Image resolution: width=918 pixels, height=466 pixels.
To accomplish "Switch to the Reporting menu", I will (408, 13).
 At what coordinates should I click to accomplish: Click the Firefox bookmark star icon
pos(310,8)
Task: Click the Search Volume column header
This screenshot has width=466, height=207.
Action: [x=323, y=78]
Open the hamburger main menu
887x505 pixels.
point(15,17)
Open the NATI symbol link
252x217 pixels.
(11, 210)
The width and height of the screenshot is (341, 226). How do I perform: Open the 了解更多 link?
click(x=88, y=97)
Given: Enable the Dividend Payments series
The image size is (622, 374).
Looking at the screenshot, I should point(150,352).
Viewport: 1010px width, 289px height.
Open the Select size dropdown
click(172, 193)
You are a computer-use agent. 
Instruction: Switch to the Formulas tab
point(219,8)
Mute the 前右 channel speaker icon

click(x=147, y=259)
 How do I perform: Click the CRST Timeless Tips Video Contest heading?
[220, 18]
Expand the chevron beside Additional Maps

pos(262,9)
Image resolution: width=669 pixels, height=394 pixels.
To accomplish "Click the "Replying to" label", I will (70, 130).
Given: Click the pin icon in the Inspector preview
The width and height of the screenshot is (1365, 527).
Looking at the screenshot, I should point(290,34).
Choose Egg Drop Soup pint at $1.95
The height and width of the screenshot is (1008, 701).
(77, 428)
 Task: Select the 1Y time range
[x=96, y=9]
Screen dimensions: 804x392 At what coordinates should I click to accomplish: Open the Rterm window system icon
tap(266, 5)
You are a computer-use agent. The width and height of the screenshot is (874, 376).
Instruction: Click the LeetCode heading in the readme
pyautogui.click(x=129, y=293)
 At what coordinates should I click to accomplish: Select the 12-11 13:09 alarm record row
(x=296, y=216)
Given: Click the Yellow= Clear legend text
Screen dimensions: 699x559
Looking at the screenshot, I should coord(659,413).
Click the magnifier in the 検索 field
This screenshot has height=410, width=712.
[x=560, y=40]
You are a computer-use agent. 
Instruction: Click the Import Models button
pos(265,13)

TO DO:
Write out each line above that contains the word "resolution".

WRITTEN ANSWER:
Image resolution: width=918 pixels, height=466 pixels.
Image resolution: width=669 pixels, height=394 pixels.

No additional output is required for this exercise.